[Opening EXCERPT PROVIDED section]

Families subsidise 'gold-plated' health plans with levies
Published 11/09/2015 | 02:30
Families with health insurance are subsidising those on "gold-plated" plans.
The levy is a set amount, which means it accounts for a tiny proportion of the cost of a high-end plan - but up to 60pc of an ordinary family's cover.
Changing how the levy on health insurance policies is operated could save families more than €300 a year.
The levy is currently €399 on an adult plan and is used to compensate the VHI for the fact it has more older customers.
The levy is the same for anyone with a plan that gives them access to private health facilities, whether the premium is €1,000 or €5,000 a year.
A lower levy applies to plans that mainly cover treatment in public hospitals.
GloHealth has now appealed to the Department of Health to make the levy a percentage of the cost of a premium, rather than a flat rate. It claims the current flat-rate levy means ordinary families are subsidising those on "gold-plated" plans.
In a submission to Health Minister Leo Varadkar, GloHealth claimed the way the levy operates has driven some 300,000 young and healthy people out of the market.
"The levy has failed for a variety of reasons, not least because it has been implemented as a flat rate levy rather than a percentage of premium - meaning those on the cheaper, more affordable plans are paying substantially more than those who take out more expensive plans," it said.

[Closing EXCERPT PROVIDED section]
[Opening PROVIDED DATA section]

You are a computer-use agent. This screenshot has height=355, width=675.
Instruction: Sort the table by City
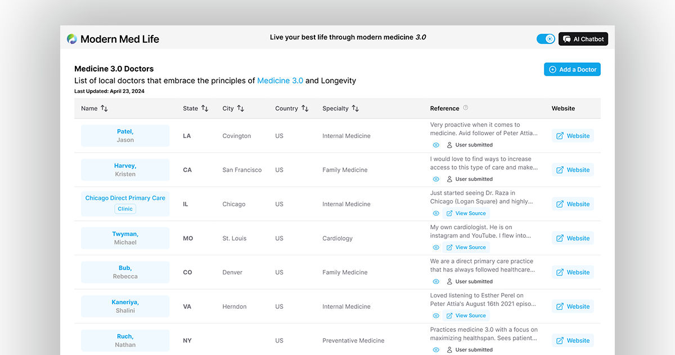click(241, 108)
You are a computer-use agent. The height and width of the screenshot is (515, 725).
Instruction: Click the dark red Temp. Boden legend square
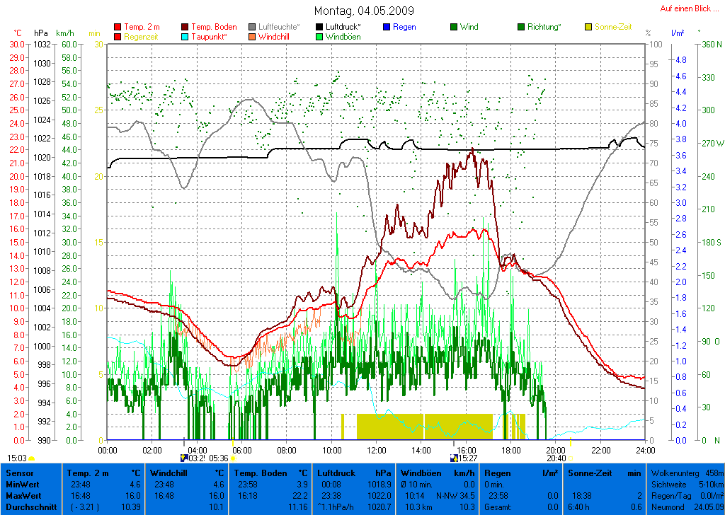pos(185,27)
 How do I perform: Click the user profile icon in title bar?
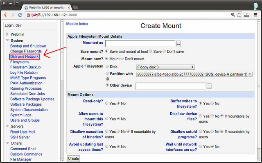(255, 7)
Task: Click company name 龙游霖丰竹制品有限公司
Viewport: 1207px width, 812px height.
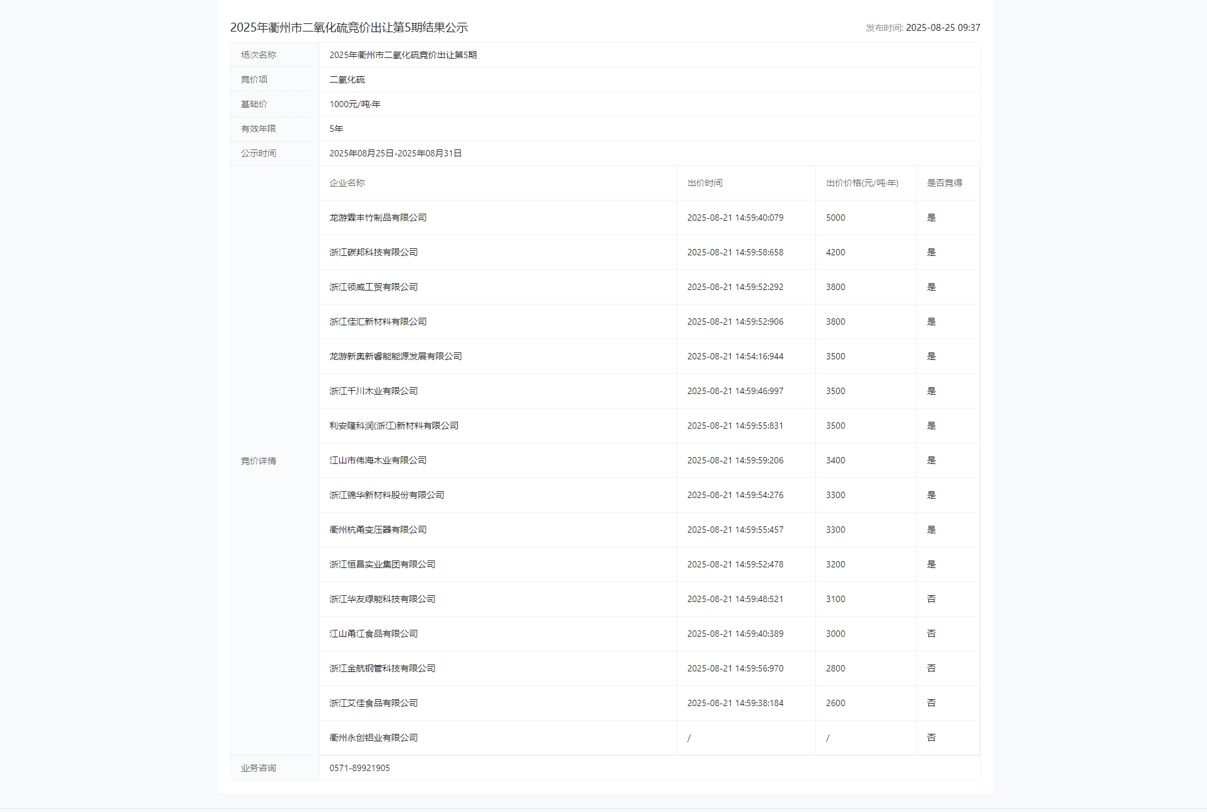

[Closing PROVIDED DATA section]

PARTS OF THE EXERCISE >>
• A. Could you quote the article on the health insurance levy word for word, between "The levy is a" and "than €300 a year.", inclusive?
• B. What comes next in the article on the health insurance levy? Write its continuation, picking up after the final sentence shown.

RESULTS IN ORDER >>
• A.
The levy is a set amount, which means it accounts for a tiny proportion of the cost of a high-end plan - but up to 60pc of an ordinary family's cover.
Changing how the levy on health insurance policies is operated could save families more than €300 a year.

• B.
The insurer says a levy of €399 on a health plan that costs an adult €600 a year is unfair.
It means the levy makes up 66pc of the cost of the plan.
But a person on a high-end plan that costs €6,300 a year is also paying €399 in the levy.
This means that the levy makes up just 6pc of the premium.
The levy was put in place to preserve community rating - the concept where everyone pays the same for the same level of cover, irrespective of their age and health status.
Moving to a system where the levy is a percentage would spread it more evenly, GloHealth's Jim Dowdall told the department.
It would raise the same amount of money, he added.
"The new levy model should, therefore, make health insurance more affordable both for those on lower-based plans and for those on the average premium in the market."
The Department of Health said it keeps all options under review.